Dengan konteks globalisasi, Alfi dan lukisannya gigih mengorek masa lalu, menghubungkannya dengan pengalaman individual hari ini serta beririsan ingatan tentang Indonesia-Jakarta, Sumatera Barat, Yogyakarta, Berlin, New York sampai Singapura dan Malaysia, tempat-tempat yang sempat dikunjungi.
Bingkai yang dipilih semacam sejarah personal pun komunal. Ia memampukan diri menghubungkan jarak batiniah menjadi terepresentasikan secara fisik.
Pandemi, ssolasi, dan kontemplasi
Dalam sejarah, di sepenjuru hitungan alaf, krisis mengakibatkan manusia terpapar derita dan mampu mengubahnya seketika. Demikian pula seniman, yang memang takdirnya membawa mereka suntuk menandai zaman beradaptasi pada realitas anyar.
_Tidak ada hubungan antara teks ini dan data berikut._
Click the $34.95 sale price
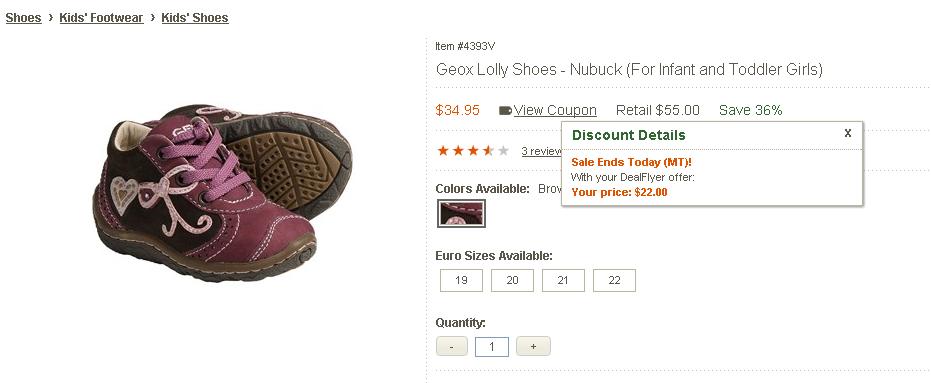coord(457,110)

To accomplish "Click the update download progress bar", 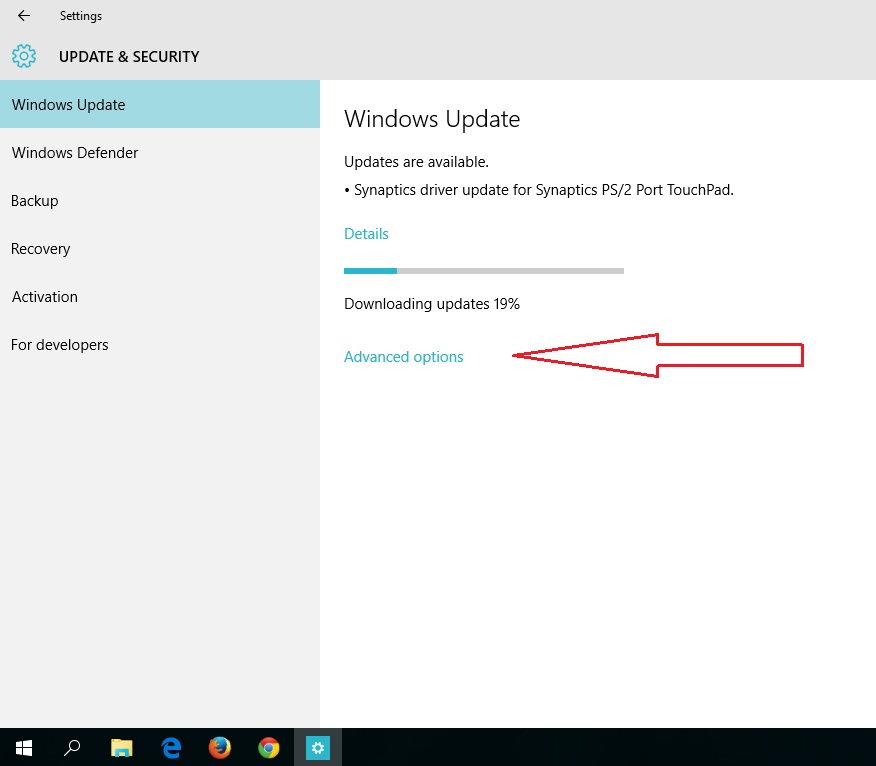I will pos(484,270).
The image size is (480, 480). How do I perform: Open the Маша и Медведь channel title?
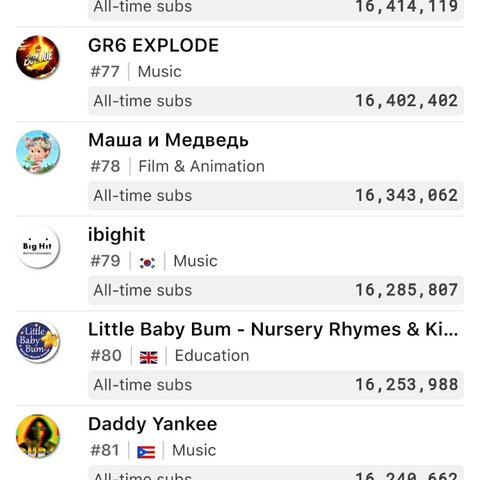coord(168,140)
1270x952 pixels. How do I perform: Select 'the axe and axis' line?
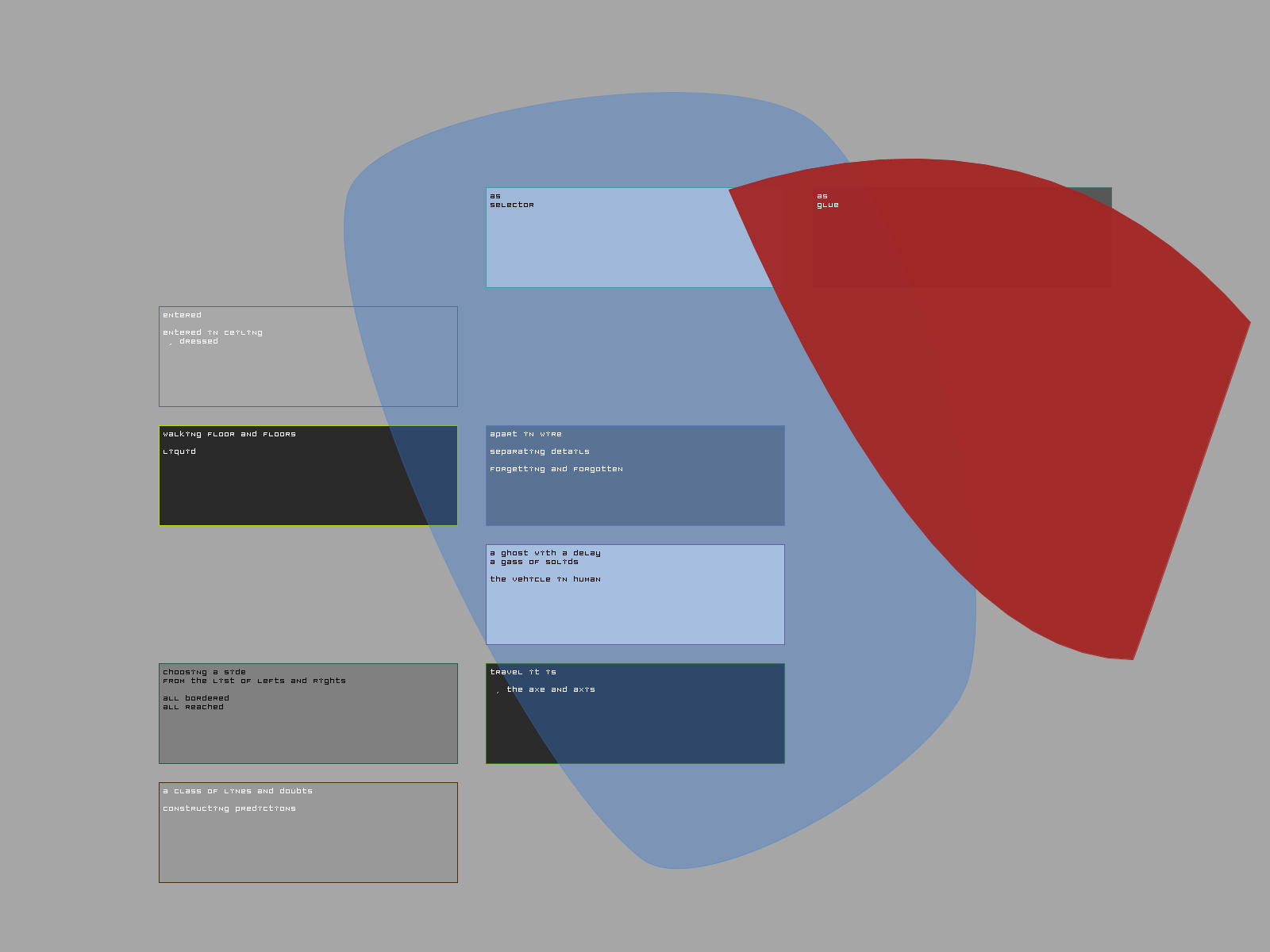click(550, 689)
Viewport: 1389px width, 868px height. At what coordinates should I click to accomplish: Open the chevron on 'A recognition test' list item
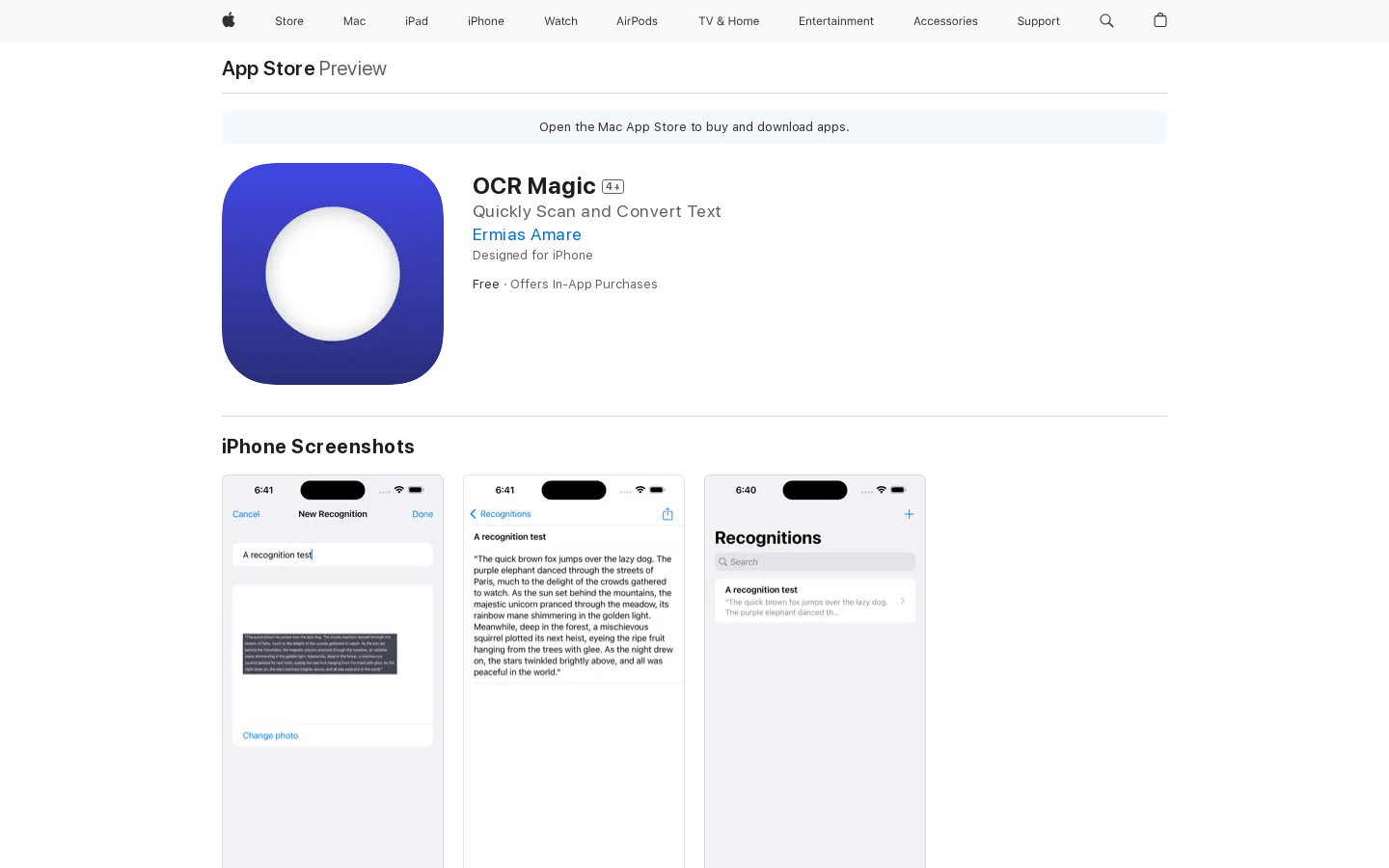[905, 600]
Alfi tahu benar pandemi mencipta krisis, dan beberapa tahun terakhir ia makin matang menuruni palung-palung pergulatan estetis tentang apa itu seni, lukisan dan dirinya sebagai subjek pencipta.
Ia perlahan menanggalkan yang di luar, kulit-kulit ari. Dalam relasi pengertian ini, malahan ia “selamat” di masa pandemi. Berkah yang tetiba menyapa.
Sebagai subjek, ia mampu melepas perlahan otoritasnya sebagai pencipta namun setara dengan obyeknya, yakni lukisan yang memberinya“kebebasan berbicara” pada penciptanya.
Wabah Covid-19 memang momen istimewa menekuri (mengisolasi) sejauh mana seseorang pergi dan akhirnya sedemikian dekat ia sebenarnya berpulang. Tafakur dalam seni memberi dua arah pencerahan: menguatkan yang lemah sembari memeluk potensi yang bersemayam sejak lama: penerimaan total akan hidup.
Baca juga: Peneliti Temukan Lukisan Gua Tertua di Sumatera Berusia 6.600 Tahun
Pandemi justru memberi kekuatan tak kasat mata, yang biasanya sunyi tak berbicara, menyingkap suara batin menjadi nyaring terdengar.
Karya-karya mutakhirnya bisa kita temui menampakkan representasi riil tubuh lelaki (dirinya sendiri). Ia berpunggung telanjang, sementara horizon nun jauh menampak sederet imej deretan gunung atau bukit.